Conchita: Das kenne ich auch. Ich versuche trotzdem, dagegen zu steuern und nicht alles allzu schnell rauszuhauen. Bei mir dauert es immer ein wenig. Ich bin aber auch wahnsinnig selbstkritisch wie bereits erwähnt.
subtext.at: Zum Schluss noch eine Stichwörter, zu denen du bitte sagst, was dir im Moment gerade einfällt. Jean Paul Gaultier ist das erste Stichwort.
Conchita: Das konnte ich gar nicht fassen, als ich diese E-Mail bekommen habe. Das war unglaublich für mich. Definitiv ein Erlebnis, bei einer seiner Modenschauen live dabei zu sein.
subtext.at: Karl Lagerfeld.
Conchita: (grinst) Um Lagerfeld wird viel Wirbel gemacht, was eher an seiner Crew und seinen Mitarbeitern liegt. Er selbst ist ziemlich locker. Und auch etwas frivol (lacht).
subtext.at: Céline Dion.
Conchita: Das war auch ein Erlebnis. Sie ist unglaublich lustig, was man sich vorher nicht vorstellen kann.
subtext.at: James Bond.
Conchita: Mit den Songs werde ich ja unweigerlich in Verbindung gebracht, aber von den Filmen bin ich jetzt kein Fan.
subtext.at: Charts.
Conchita: Sind die noch relevant? (überlegt) Natürlich schaut man darauf, wie es läuft, obwohl man es nicht ausschließlich für die Charts macht. Ich möchte aber noch lange Musik machen und wenn sich meine Musik gut verkauft, dann kann ich das eben noch lange ausüben.
subtext.at: Klischees.
Conchita: Versuche ich zu vermeiden, gelingt mir aber auch nicht immer (lächelt).

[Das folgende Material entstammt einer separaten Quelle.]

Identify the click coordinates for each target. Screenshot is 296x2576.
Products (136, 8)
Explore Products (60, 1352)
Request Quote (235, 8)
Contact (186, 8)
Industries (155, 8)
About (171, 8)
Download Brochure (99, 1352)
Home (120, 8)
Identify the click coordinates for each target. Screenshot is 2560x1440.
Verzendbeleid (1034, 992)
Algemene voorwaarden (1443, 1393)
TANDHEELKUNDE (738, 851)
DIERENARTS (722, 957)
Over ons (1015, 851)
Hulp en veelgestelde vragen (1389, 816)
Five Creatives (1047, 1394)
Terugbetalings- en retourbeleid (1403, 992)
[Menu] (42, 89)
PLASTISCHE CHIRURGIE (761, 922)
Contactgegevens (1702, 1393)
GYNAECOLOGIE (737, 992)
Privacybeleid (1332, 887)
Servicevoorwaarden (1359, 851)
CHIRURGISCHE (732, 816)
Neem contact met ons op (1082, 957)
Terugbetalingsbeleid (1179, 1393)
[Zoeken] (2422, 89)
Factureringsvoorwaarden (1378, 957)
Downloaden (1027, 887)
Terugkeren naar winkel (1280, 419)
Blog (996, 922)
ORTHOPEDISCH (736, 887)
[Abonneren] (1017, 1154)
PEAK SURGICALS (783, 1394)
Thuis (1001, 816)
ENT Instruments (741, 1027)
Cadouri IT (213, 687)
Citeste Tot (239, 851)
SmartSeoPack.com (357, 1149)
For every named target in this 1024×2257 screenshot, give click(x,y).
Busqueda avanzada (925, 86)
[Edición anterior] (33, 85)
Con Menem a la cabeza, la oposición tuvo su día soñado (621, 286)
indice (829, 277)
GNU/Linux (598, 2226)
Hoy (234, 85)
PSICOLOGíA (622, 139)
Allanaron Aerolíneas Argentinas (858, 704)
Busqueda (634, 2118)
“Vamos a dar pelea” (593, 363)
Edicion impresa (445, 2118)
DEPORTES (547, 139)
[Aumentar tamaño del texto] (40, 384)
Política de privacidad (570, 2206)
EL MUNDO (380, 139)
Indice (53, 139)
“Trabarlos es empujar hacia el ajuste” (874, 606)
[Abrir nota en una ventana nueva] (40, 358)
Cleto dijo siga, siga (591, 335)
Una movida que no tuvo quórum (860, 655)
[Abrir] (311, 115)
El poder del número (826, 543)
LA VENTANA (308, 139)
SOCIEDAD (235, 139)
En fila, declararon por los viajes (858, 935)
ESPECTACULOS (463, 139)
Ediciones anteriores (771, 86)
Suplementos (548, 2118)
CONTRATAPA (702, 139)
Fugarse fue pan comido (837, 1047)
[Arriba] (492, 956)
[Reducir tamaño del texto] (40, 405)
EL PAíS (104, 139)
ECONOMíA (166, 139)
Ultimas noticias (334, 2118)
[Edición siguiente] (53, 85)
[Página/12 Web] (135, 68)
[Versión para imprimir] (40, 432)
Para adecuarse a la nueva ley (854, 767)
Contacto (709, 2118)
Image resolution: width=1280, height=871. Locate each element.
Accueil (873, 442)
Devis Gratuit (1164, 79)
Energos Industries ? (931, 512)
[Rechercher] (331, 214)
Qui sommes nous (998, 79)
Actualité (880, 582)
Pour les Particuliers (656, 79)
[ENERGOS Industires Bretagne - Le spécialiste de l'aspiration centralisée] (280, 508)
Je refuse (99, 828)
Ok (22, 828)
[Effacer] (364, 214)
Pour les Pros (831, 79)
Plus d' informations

subtext.at: Enormere Popularität, Fluch oder Segen?
Conchita: Beides (lacht)? Extrem hilfreich einerseits, andererseits kann es auch komplett ins Gegenteil umschlagen. Ich glaube, ich kriege beides gut unter einen Hut.
Ende Teil 2 des Interviews // zu Teil 1
CONCHITA & Band auf Tour in Österreich
Dec 02 2018 Orpheum, Graz
Dec 03 2018 Posthof, Linz
Dec 04 2018 Szene, Salzburg
Dec 05 2018 Treibhaus, Innsbruck
Dec 08 2018 Halle E im MQ, Wien (BIRTHDAY SPECIAL #Conchita30)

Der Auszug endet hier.